Nada mais precisava ser dito, pois seu olhar já dizia tudo, nossas ações entregavam tudo o que nossas lábios não diziam. Diminuindo nossa distância ainda mais, apoiando um braço na cama, ele aproxima mais o seu rosto de mim, nossos olhos não se desviaram um do outro nem por um segundo, minhas mãos surfavam na pele de seu rosto, e então eu tomo a iniciativa, selando de vez à distância entre nós. Com um beijo calmo, nossas almas pareciam conversar, nossas línguas dançavam de felicidade ao se encontrarem pela segunda vez, e entre beijos e sorriso, ele ia se aconchegando mais, nossos corpos estavam colados, um em cima do outro, sua mão agora repousava em minha cintura. Vez ou outra ele parava, apenas para me olhar, sorrindo feito bobo, e logo voltávamos a nos beijar, calmamente, não havia porquê ter pressa, éramos totalmente um do outro, entregues de corpo e alma.

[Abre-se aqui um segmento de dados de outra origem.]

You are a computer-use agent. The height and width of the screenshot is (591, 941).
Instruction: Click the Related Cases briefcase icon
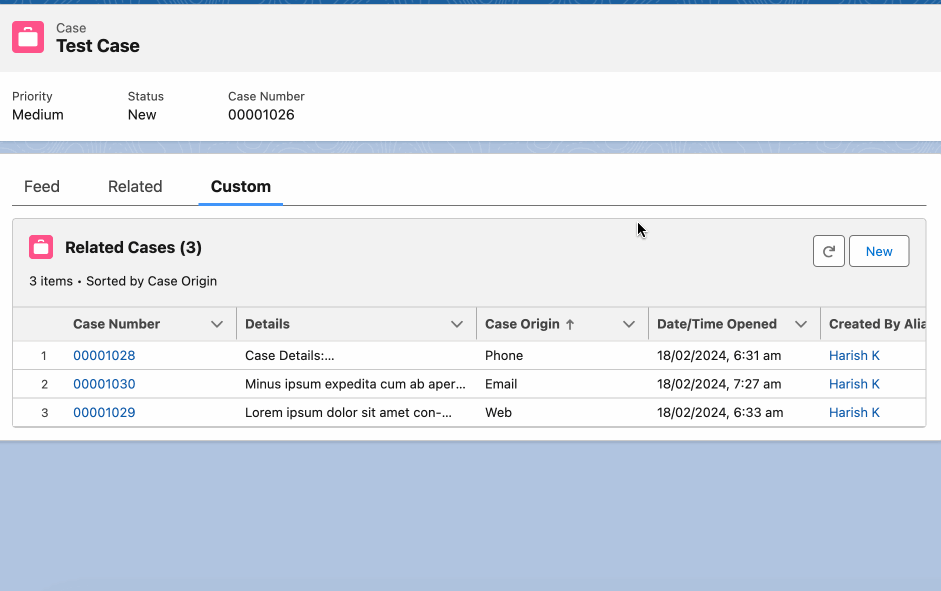pos(41,247)
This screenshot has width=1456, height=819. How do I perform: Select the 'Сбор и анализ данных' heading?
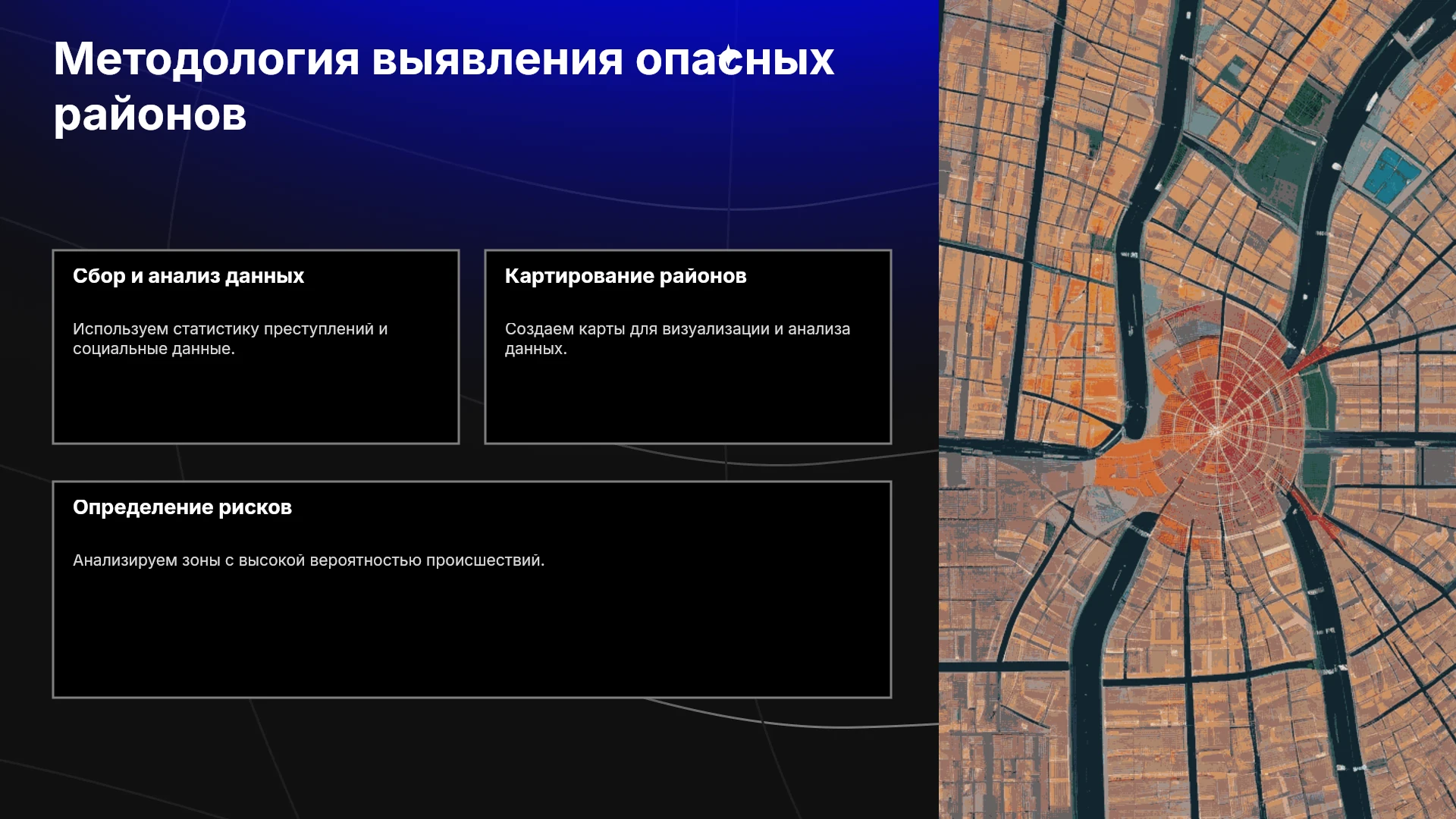pyautogui.click(x=188, y=276)
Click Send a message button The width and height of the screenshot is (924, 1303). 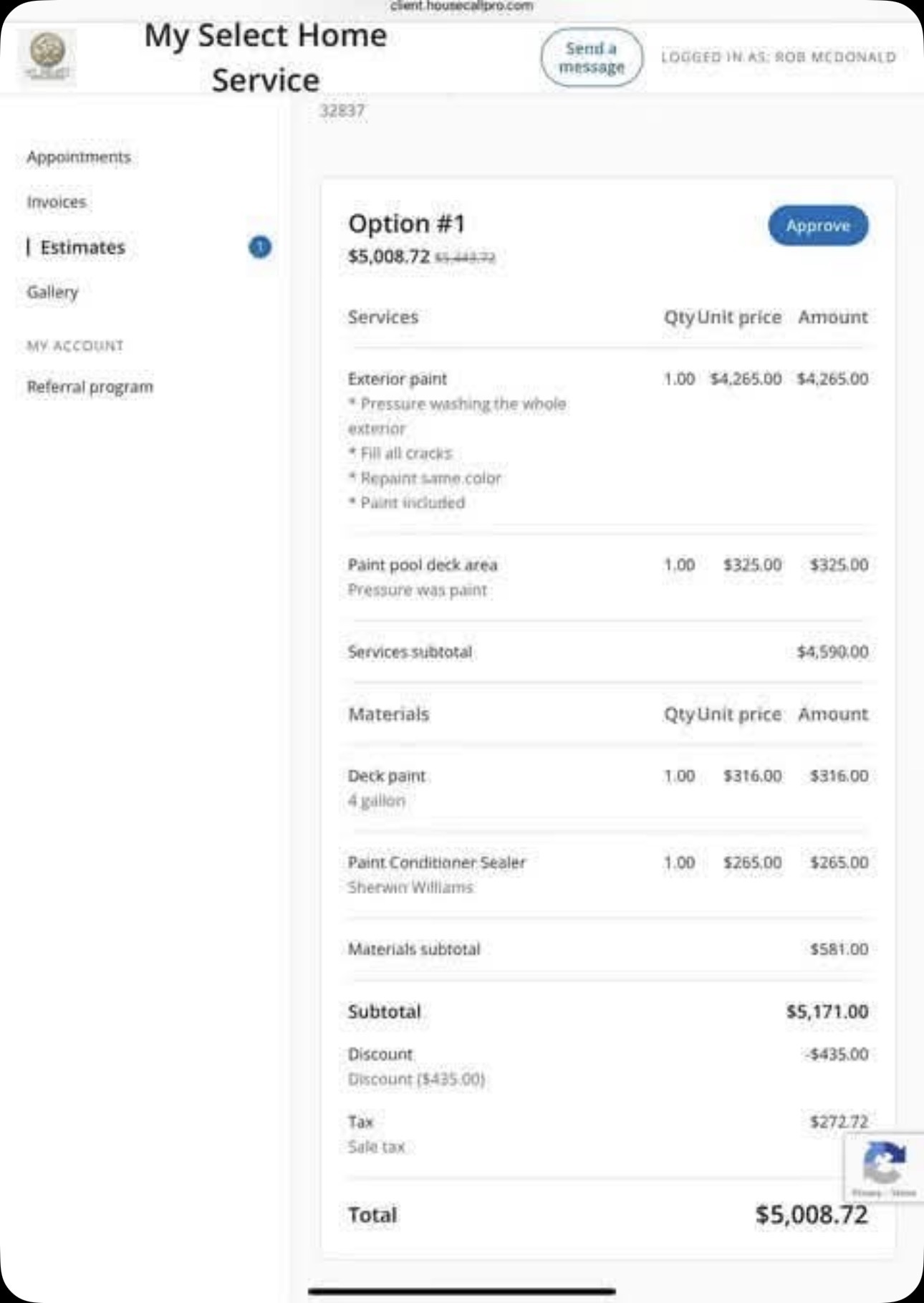[x=591, y=57]
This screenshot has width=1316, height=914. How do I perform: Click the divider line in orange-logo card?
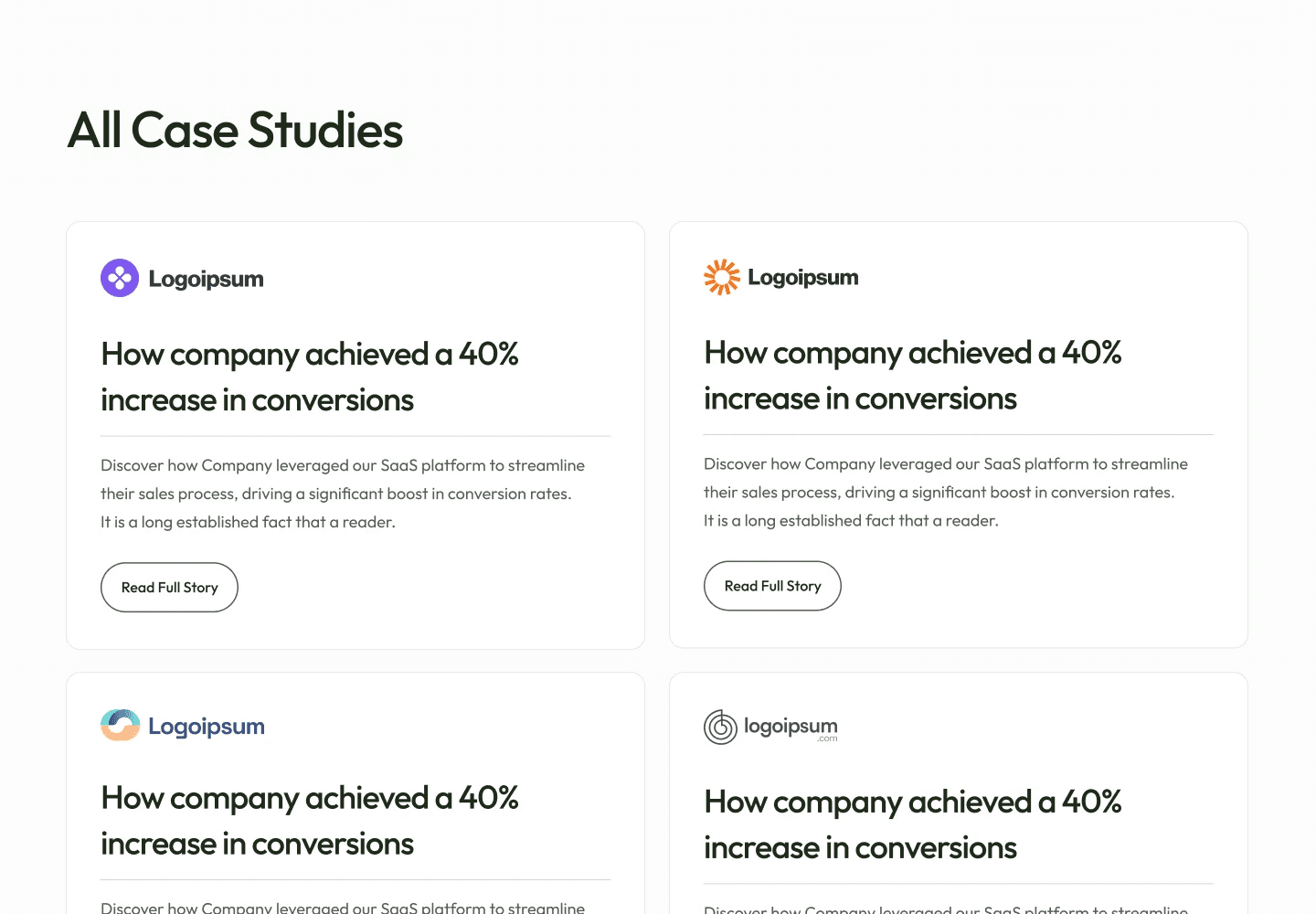(x=959, y=435)
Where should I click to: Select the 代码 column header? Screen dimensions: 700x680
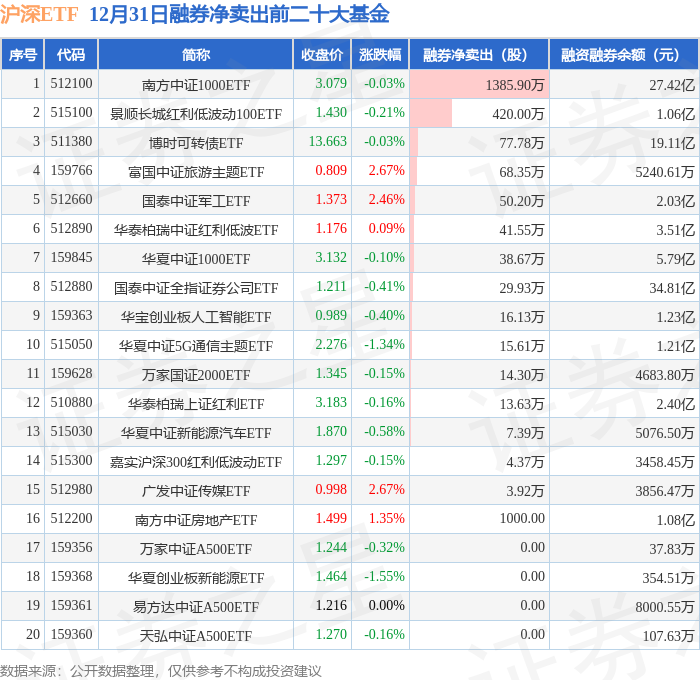pos(71,54)
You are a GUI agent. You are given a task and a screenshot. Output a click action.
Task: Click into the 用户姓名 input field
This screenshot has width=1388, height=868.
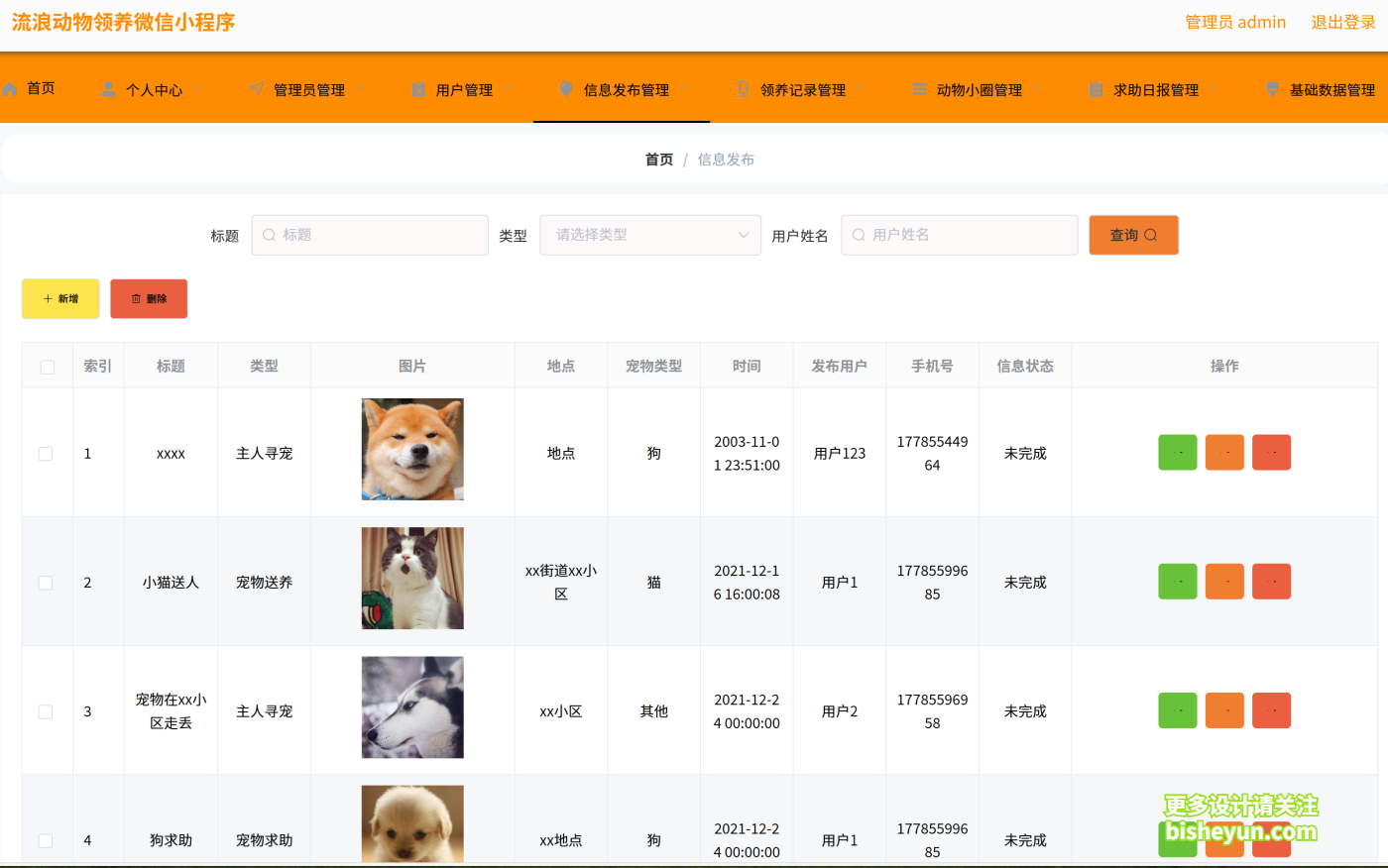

Corpos ligados e destinos entrelaçados, agora nossas almas gritavam ardentemente, o que antes nos recusávamos ouvir. Nada substituía a sensação de se estar verdadeiramente apaixonado, não há como fugir disso, por mais que você tente enganar o destino, tudo sempre cooperará para que o amor vença no final. As vidas que já estão ligadas, sempre irão se encontrar, não importa o tempo que passe, ou a distância que estejam um do outro, destinados sempre estarão destinados.

Desde o segundo que o vi, a esse incrível momento, e até o final dos nossos dias contados, ele sempre foi e sempre será o meu destino.